Development of a low-cost external fixation system: an off-label solution for resource-limited settings

Purpose: External fixators are essential for the surgical management of long-bone fractures, particularly in resource-limited settings where access to commercial systems is often restricted by cost and logistics. This study aimed to develop a low-cost external fixation concept using widely available construction materials and to evaluate its biomechanical performance under axial loading. Methods: An external fixator composed of M10 threaded rods, washers, and nuts was developed. Five configurations were tested: SP (Steinmann pins), KT (threaded K-wires), KS (smooth K-wires), and BKS (bilaterally applied, smooth K-wires). A commercial external fixator served as control (CG). Juvenile bovine ulnae with a standardized fracture gap were subjected to cyclic axial loading. Construct stiffness, elastic deformation, and plastic deformation were assessed. Results: CG showed the highest stiffness (107.80 ± 14.12 N/mm), followed by SP (87.73 ± 17.92 N/mm), BKS (83.81 ± 10.01 N/mm), KS (49.84 ± 3.80 N/mm), and KT (46.66 ± 2.39 N/mm).
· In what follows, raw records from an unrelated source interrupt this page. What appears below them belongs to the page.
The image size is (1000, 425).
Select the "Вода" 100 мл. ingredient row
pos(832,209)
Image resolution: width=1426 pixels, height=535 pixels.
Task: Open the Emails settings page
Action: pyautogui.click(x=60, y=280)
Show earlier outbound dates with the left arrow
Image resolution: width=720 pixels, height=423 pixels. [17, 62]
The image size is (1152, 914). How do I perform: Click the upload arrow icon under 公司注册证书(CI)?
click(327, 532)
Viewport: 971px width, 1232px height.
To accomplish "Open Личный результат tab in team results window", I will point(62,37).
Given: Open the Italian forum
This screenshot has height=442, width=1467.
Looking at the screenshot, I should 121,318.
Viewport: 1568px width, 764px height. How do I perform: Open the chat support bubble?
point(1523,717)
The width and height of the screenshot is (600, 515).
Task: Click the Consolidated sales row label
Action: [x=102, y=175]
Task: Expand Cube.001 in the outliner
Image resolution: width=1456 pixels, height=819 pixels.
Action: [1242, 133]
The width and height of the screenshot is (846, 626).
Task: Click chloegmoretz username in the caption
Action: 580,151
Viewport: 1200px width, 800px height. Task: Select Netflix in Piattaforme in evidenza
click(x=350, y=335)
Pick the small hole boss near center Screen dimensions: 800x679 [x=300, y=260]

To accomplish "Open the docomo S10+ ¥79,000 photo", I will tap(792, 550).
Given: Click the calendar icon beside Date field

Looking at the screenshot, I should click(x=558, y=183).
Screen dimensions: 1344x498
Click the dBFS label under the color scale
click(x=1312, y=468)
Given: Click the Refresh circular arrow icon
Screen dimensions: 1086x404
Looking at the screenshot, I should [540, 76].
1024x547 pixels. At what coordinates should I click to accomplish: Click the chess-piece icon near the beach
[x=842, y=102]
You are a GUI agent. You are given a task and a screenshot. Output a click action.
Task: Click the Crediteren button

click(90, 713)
Post-hoc analyses showed no significant differences between CG vs. SP and CG vs. BKS, whereas KT and KS were significantly less stiff. Elastic deformation followed a similar pattern. Plastic deformation was greatest in CG, while SP and BKS showed significantly lower values. Conclusions: The threaded-rod fixator provides relevant mechanical stability at extremely low material cost. This concept may offer a practical and immediately deployable stabilization method for resource-limited settings when standard external fixators are unavailable, either as a definitive treatment or as part of a damage control strategy prior to transfer and definitive treatment.